Wrestling with that anguish but partly reassured, she later told me, by the lines I’d written about not wanting to interfere in her life or ask anything of her, Yvonne picked up the telephone and dialled my number at work. After nearly half a century the silence was about to be broken, but, unfortunately, I was in the toilet and missed the call.
A few days later a letter came, a delicate, considered note on frail paper, not cool but restrained, correct. I could telephone her if I wished. I suppose, to be quite honest, I’d hoped for something just a little more effusive, but I could tell from the wording that this woman had found this letter distressingly difficult to write.
When the time came, I simply didn’t feel bold enough to pick the telephone up and start speaking. What do you say? ‘Hullo, how are you?’ ‘Mother, it’s me?’ Impossible. In the end I asked a friend who’d encouraged me to take this step all along to call her and ask if she’d like to speak to me. And so we spoke. Tentatively, shyly, happily, with me no doubt eventually putting on my slightly over-bright ‘do have another cake’ sort of voice to carry me through the occasion and Yvonne sounding, as usual, compliant but somehow doughty at the same time. I was very busy analysing her accent, ever the linguist. We agreed I’d go to Sydney and we’d meet.
This sort of thing called for careful choreographing, as you can imagine. You can’t just meet on the Town Hall steps at 12.30, after all, or in one of your own homes (too immediately intimate, too territorially fraught), you can’t really even meet in a restaurant (too prim, too distracting). So where? We settled on Yvonne M.’s house in Longueville—a benign presence, family but neutral, and as well a certain narrative rightness, as I’m sure you’ll agree.
Apart from anything else, this was a house I had walked past h
undreds if not thousands of times in my childhood. It was on a route I took on countless late afternoon walks with the dog—clipped lawns and nature strips, luxuriant gardens, the Lane Cove river glinting through the trees to the west, just the kind of quiet, green streets to stroll along with a nosy dog, talking to yourself in foreign languages. The house was also, oddly enough, just around the corner from the Presbyterian church I’d been fruitlessly christened in and led up the garden path in about Jesus. Perhaps not quite fruitlessly.
I arrived outside the house early, I remember, striped shirt all ironed, and had to go off and sit in the nearby park for a while thinking pacifying thoughts. Then I walked back across to the house, greeted Yvonne M. at the backdoor and was told to walk through to the living-room. My mother was waiting for me there alone. What you say, it turns out, is ‘Hullo’. Then you kiss and then you just look and smile and want to laugh and laugh and say nothing and everything all at once. There’s a kind of tumult you feel at the still centre of. That’s all I can say. Now I really want to write just dot dot dot and turn away from those two people in that room because the words won’t come. I’d like to make a joke or engage your attention (and mine) somewhere else. But I’ll try to find the words. Let me start with Yvonne.

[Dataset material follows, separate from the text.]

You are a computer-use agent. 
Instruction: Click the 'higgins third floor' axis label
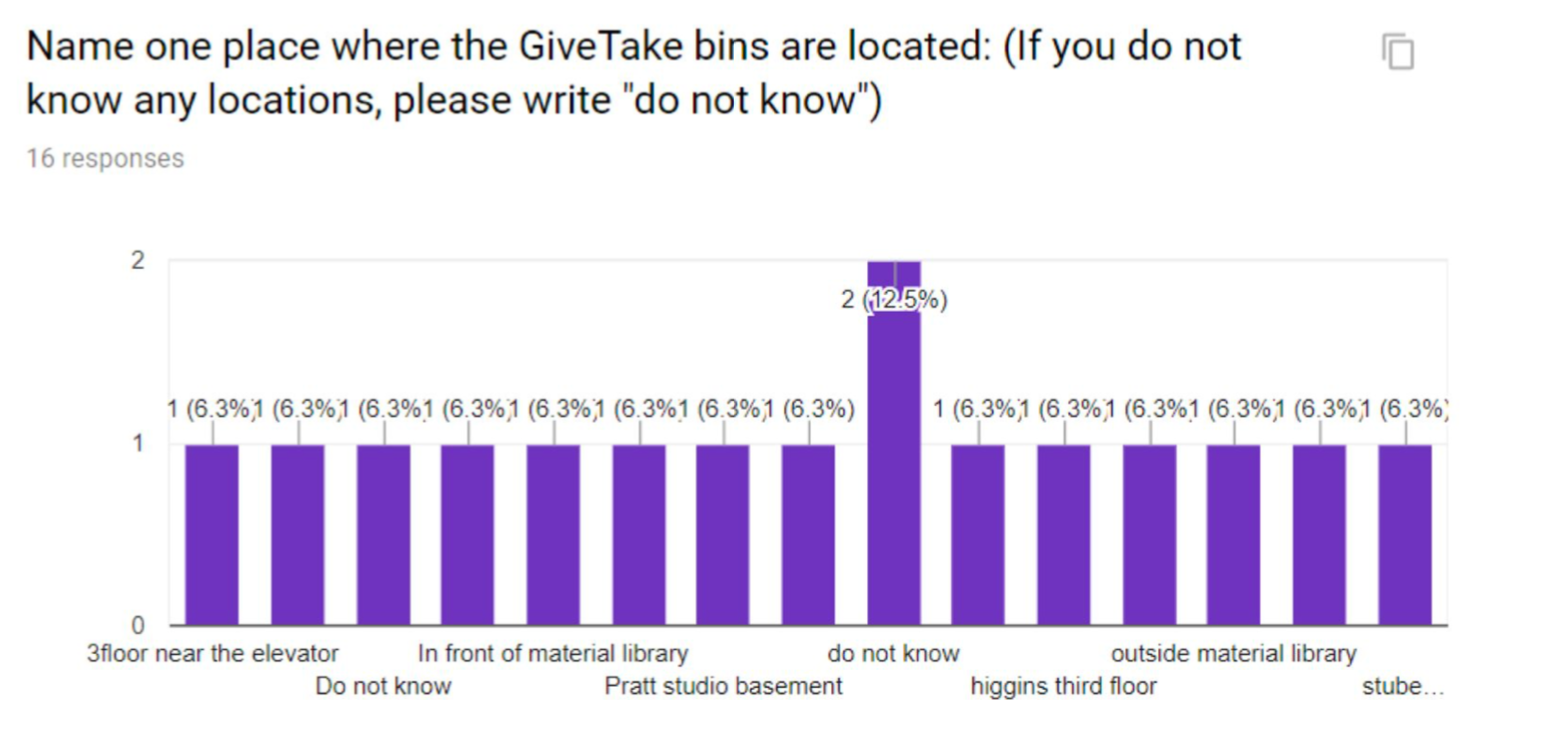(x=1064, y=686)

As she told me afterwards, there was, of course, a kind of piercing joy, but I came towards her out of a terrible remoteness with the eyes of my father. She felt, I think, almost physically struck down. My eyes—how do you describe your own eyes?—are large and green-hazel. Suddenly, after a lifetime, unhoped-for and unthought-of, my father’s eyes were near again, a hand’s breadth away. Yvonne said nothing, she just looked and smiled a smile of boundless hurt and happiness.